I am asleep when she and Nyima Dakpa come in to shake me and wake me up—they are concerned because she has forgotten 6 more kids that live at the edge of the village, so their names go on the list, too. I try to imagine remembering 98 kids’ names and ages, without a falter before I drift back to Diamox Land.
Today we go to town with Nyima Dakpa to buy a small two-burner gas stove for the tour camp site, since we have realized that hauling tons of dried yak dung with us will not work and my plan to have one of the silver paneled solar cookers is dashed when Khandro looks at me with skepticism and has me lift it to see how much it weighs–probably 150 lbs, not so easily hauled along with all the rest of our stuff (I probably could have gotten away without buying microscopes, but I did think the tour guests might want to look at bugs and leaves in Tibet)
Khandro is thrilled about the gas stove, but also scared as it keeps lighting up with a flare.

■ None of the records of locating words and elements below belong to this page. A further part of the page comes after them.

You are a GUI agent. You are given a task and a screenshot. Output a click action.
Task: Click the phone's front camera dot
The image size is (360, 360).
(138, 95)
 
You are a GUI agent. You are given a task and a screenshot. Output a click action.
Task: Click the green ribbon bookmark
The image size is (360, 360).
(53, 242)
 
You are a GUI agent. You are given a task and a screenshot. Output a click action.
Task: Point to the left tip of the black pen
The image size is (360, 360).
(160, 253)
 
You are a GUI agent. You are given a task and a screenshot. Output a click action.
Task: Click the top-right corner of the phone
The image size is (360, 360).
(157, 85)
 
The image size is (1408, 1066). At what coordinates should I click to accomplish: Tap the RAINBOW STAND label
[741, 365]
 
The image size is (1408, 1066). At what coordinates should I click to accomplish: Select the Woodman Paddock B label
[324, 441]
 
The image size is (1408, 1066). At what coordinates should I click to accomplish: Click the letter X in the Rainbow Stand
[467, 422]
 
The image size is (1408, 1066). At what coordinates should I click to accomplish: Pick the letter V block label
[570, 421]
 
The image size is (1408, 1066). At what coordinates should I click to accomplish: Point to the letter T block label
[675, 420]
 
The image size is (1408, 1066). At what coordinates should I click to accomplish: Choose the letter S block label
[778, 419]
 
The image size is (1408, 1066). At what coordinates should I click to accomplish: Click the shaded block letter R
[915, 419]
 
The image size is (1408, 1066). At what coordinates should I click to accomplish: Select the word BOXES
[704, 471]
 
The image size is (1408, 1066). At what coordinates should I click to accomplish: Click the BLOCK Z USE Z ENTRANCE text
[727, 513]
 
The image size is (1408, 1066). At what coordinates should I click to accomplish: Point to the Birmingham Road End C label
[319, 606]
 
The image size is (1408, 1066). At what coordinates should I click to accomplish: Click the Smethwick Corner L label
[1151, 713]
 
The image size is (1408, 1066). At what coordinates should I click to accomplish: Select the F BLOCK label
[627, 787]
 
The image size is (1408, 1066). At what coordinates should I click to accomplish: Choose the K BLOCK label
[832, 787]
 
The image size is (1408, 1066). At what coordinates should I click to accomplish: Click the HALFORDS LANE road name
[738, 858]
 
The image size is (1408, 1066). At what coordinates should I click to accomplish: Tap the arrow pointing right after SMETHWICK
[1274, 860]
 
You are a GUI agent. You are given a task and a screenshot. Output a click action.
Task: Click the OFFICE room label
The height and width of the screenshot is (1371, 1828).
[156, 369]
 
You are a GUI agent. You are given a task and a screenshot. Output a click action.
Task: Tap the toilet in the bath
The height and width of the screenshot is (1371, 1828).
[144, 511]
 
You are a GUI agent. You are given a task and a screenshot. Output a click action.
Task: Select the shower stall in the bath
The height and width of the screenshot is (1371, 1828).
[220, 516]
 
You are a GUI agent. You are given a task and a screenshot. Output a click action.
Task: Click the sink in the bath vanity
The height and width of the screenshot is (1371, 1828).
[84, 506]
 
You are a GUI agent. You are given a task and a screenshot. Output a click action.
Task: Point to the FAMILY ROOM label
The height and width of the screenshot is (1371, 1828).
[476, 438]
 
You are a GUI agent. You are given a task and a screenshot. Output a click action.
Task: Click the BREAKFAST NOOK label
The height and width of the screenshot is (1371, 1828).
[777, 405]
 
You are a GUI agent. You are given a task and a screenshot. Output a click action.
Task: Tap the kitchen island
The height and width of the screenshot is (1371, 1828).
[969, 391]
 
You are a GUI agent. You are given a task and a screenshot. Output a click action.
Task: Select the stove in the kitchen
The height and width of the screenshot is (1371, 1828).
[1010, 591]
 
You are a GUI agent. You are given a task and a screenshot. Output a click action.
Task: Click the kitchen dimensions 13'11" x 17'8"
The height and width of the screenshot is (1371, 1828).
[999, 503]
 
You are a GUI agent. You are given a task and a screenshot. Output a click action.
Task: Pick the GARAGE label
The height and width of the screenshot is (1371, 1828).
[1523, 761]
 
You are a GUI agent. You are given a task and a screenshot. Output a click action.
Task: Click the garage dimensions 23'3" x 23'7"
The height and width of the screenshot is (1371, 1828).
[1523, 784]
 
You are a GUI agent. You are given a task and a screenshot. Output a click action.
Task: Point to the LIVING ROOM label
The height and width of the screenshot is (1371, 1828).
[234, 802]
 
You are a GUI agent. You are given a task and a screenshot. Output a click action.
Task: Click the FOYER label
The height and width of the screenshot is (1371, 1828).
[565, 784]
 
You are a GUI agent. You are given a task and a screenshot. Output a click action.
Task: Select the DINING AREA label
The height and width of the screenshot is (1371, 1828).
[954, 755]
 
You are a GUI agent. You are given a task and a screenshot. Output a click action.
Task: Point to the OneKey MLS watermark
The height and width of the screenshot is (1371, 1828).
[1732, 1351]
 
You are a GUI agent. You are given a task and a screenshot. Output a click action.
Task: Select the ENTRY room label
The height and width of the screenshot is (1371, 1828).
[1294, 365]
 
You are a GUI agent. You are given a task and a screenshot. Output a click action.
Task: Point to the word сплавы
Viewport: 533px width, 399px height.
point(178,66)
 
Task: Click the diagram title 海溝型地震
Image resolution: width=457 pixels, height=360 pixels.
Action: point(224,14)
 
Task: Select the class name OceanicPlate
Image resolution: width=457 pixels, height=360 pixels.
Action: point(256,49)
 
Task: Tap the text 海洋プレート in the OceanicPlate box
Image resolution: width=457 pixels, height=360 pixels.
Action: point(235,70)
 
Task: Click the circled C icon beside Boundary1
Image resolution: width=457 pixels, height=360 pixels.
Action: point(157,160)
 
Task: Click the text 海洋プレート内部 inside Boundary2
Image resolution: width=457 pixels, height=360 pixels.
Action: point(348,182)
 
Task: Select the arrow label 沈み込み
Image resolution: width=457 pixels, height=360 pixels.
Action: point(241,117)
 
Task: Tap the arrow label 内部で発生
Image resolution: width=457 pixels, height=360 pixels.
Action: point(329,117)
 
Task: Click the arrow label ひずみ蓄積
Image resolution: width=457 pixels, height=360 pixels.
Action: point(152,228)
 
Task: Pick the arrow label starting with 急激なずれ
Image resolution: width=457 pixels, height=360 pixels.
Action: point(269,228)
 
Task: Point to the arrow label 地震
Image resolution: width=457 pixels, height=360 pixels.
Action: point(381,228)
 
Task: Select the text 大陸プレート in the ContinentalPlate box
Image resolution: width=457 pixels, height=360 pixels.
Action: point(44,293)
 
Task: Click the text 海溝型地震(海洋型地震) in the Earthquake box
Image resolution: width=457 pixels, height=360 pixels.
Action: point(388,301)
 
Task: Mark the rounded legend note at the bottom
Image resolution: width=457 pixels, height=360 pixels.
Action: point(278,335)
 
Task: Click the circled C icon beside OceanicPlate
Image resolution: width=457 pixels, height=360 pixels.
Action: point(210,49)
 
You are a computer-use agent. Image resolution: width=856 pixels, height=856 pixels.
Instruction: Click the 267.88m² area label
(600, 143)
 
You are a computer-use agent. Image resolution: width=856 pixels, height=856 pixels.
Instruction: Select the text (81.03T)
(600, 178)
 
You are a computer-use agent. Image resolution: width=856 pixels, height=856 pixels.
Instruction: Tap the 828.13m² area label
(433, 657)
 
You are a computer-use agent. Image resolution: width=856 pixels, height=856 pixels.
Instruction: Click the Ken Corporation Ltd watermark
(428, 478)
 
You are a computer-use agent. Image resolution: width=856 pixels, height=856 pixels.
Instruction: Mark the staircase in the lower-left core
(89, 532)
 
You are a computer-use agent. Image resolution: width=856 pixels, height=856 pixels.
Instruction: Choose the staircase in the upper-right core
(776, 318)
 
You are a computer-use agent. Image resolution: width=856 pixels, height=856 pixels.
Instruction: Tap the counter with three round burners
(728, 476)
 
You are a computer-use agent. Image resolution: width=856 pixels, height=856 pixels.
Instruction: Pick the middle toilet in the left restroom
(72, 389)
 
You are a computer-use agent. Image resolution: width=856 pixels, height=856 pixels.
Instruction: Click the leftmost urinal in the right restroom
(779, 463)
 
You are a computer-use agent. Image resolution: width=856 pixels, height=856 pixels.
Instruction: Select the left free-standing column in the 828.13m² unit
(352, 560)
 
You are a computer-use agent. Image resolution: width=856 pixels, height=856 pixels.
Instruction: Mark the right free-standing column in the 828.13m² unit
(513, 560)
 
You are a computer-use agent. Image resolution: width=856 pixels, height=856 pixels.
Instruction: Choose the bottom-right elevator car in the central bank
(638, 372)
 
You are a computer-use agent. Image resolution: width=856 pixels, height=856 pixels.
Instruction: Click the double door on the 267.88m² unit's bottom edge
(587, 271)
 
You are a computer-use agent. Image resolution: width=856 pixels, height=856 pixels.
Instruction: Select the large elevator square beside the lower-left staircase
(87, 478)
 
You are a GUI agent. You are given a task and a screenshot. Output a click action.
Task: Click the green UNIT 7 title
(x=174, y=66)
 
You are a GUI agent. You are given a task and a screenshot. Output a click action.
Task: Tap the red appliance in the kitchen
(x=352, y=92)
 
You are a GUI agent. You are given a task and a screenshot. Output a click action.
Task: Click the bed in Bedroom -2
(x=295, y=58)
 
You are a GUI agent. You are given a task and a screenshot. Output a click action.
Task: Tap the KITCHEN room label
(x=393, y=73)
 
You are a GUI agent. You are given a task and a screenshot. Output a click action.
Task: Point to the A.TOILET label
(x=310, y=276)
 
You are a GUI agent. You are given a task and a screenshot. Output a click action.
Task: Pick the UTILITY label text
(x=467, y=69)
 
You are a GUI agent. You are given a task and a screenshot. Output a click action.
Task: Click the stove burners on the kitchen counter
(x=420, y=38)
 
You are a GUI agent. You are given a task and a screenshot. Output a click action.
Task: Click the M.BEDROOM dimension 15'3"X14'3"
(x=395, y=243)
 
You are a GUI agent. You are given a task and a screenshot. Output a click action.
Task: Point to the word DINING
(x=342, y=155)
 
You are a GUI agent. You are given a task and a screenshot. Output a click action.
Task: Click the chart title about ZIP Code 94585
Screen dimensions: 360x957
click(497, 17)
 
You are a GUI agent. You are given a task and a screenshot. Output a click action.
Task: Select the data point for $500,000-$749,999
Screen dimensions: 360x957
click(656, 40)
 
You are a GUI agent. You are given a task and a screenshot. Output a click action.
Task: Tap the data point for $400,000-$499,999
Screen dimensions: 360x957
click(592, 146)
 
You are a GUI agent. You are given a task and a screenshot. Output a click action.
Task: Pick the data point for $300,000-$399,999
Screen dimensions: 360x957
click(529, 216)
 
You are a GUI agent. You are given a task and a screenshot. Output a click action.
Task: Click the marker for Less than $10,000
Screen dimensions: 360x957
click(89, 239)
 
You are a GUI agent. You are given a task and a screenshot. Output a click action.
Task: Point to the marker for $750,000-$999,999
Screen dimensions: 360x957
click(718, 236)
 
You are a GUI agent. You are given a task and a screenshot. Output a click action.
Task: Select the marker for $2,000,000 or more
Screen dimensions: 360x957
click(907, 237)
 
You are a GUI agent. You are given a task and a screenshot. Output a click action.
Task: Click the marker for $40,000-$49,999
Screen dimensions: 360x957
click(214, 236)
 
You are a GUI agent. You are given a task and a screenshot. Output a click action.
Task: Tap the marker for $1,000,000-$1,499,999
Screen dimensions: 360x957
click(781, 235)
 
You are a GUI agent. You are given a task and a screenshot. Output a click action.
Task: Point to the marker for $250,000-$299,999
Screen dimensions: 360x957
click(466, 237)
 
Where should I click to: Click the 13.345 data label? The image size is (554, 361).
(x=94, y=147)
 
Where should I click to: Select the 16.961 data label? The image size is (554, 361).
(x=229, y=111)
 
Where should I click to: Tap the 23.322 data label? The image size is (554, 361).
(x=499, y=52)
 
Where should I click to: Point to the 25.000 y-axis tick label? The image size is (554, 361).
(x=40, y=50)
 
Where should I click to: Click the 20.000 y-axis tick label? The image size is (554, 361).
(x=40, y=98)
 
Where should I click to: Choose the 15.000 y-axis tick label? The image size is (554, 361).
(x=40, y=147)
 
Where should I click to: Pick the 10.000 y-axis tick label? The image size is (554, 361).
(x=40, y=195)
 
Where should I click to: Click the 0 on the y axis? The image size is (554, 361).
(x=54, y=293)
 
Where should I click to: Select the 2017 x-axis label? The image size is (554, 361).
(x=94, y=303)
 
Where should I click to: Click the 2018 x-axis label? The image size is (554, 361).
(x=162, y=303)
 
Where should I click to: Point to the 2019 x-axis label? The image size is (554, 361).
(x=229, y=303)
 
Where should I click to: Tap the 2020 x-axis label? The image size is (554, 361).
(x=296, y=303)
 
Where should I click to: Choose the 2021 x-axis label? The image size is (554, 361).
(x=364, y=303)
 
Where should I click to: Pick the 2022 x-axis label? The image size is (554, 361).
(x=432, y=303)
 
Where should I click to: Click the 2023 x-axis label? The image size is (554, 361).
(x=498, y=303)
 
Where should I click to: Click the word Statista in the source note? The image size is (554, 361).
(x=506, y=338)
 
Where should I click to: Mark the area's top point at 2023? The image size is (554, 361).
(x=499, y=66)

She asks how Americans cook. Do they use an open yak dung fire? Do they use gas? When I tell her many people in the United States have electric stoves, I have to draw her a picture to get the idea across. She keeps looking up at the light and saying luk? (electricity). For someone who lost part of a finger and has 4” round scars all over her body from being electrocuted as a child–unconscious for five days–when she touched a live wire hanging out of a socket, she’s understandably a bit gun shy. By the puzzled look on her face, I can see that I never do bridge the concept between electricity and cooking.
Later on, Khandro shows us who’s boss and gets back at our know-it-all selves by wrestling with us, something that Tibetans love to do—I’ve been in many a wrestling scuffle, trying to hold my own with people who work in fields all day and run up and down the mountainsides—it isn’t easy trying to take down a Tibetan on their home turf, but we give it a go.
In the afternoon, we do the usual and go out to the path in front of the house to wait for our yaks to come home from the hills. Everybody else is out there, too, because that’s what happens at 7:00pm, 365 days a year in Oh Szang Village.
Above: Last of the Yaks Come Home from the Mountains
We open the gate to the courtyard of the home and wander in with our yaks–they don’t need us, they head straight to their stalls under the house. In the courtyard, Khandro starts playing around with her kids, chasing and wrestling with them and pretending to be the Chinese police beating them with truncheons.
Her 14 year old son, Thamdin, laughs and marches around the yard, imitating the rigid form and goose-step of the police and military we have seen in town. It is disconcerting for Barb and I who are on the sidelines, but just part of getting through life for them. What doesn’t kill you makes you stronger comes to mind as a maxim that seems to have daily use in Tibet Land.